How will the Gilad Shalit experience influence how Israel deals with Hamas’ capture of Lt. Hadar Goldin?
Now that Hamas appears to have achieved one of the central goals of its confrontation with Israel, the capture of a live Israeli soldier, a number of things are likely to follow.
Hamas is going to trumpet its operation as a success, and that assertion will reach receptive ears among Palestinians. With thousands of Palestinians locked up in Israeli prisons, the capture of Lt. Hadar Goldin on Friday gives Hamas a chip with which to negotiate with the Israelis.
Polls show that far more Palestinians back the idea of capturing Israeli soldiers to trade for Palestinian prisoners than, say, terrorist attacks against Israeli civilians. By and large, the idea of trading prisoners for prisoners gets broad Palestinian support.
The last time Hamas captured an Israeli soldier, Gilad Shalit in 2006, Israel hemmed and hawed for five years but eventually agreed to the release of more than 1,000 Palestinian prisoners in order to set Shalit free in 2011. At least one of the released prisoners, Ziad Awad, went on to murder an Israeli, Baruch Mizrahi, a police chief killed near Hebron in early April.
Goldin’s capture also gives Hamas an opportunity to demonstrate its supremacy over the Palestinian Authority, bolstering Hamas’ argument that it is able to achieve more through violence than the Palestinian Authority is able to achieve through diplomacy.
In Israel, the public debate over the efficacy of lopsided prisoner exchanges will be renewed, probably with unprecedented intensity.
Critics of the Shalit deal warned that the lopsided trade would encourage more kidnappings, and indeed several kidnapping attempts have taken place since then. The most recent was the abduction in June of three Israeli teenagers from a hitchhiking post in the West Bank. That incident, in which the three boys were murdered shortly after their abduction, helped spark the current round of Israeli-Palestinian violence.
Goldin’s capture highlights the inherent challenge of a policy in which no Israeli, dead or alive, is left behind. Friday’s incident marked the second time during the current fighting that Hamas claimed to have captured an Israeli: On July 20, seven Israeli soldiers were killed when their armored personnel carrier was struck by an anti-tank shell, but only six bodies were recovered. Hamas said it had the seventh soldier, Oron Shaul, in hand, and provided his name as proof, suggesting that Hamas at least might have recovered his dog tags.
On July 25, Israel officially declared Shaul a “a soldier killed in action whose burial site is unknown” — a signal, perhaps, that the Israeli government would take a tough line in any negotiation for his remains.
For Israel, great value is attached to retrieving even the bodies of Israelis. In 2008, Israel traded five Lebanese prisoners and the remains of 199 Lebanese fighters to Hezbollah in exchange for the remains of two Israeli soldiers, Ehud Goldwasser and Eldad Regev, whose bodies were captured in the incident that sparked the 2006 Second Lebanon War. While Goldwasser and Regev officially were not known to have been killed, Israeli intelligence services concluded long before the swap that they almost certainly had died in the 2006 incident along the Lebanon-Israel border.

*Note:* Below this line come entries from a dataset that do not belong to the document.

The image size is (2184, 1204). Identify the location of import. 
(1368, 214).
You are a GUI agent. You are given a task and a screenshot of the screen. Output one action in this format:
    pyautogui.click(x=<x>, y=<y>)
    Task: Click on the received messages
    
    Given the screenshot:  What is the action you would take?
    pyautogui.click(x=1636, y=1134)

In 2007, Israel released a Hezbollah member and two Hezbollah bodies in exchange for the remains of an Israeli who drowned in the Mediterranean and washed ashore in Lebanon.
Shalit was Israel’s longest-held captive to return home alive. While successive Israeli governments held out for more than five years under mounting public pressure for a deal, ultimately the Israeli Cabinet voted for a prisoner swap, despite the high price.
It remains to be seen how that experience will influence public thinking now that Goldin has been abducted.
Moshe Yaalon, now Israel’s defense minister, was a staunch critic of the Shalit deal. In 2008, when he was IDF chief of staff, he argued against lopsided swaps in a speech at an IDF conference.
“When it comes to the question of a deal, I am one of those who call for the minimum,” Yaalon told the security conference at Tel-Hai Academic College. “And in some cases we must even say we are ready to sacrifice in the face of what we are required to pay, because the payment price is much heavier than the price of losing the hostage.”
For now, Israeli troops are carrying out intensive operations in the southern Gaza Strip, where Goldin was captured, in an effort to locate and recover him.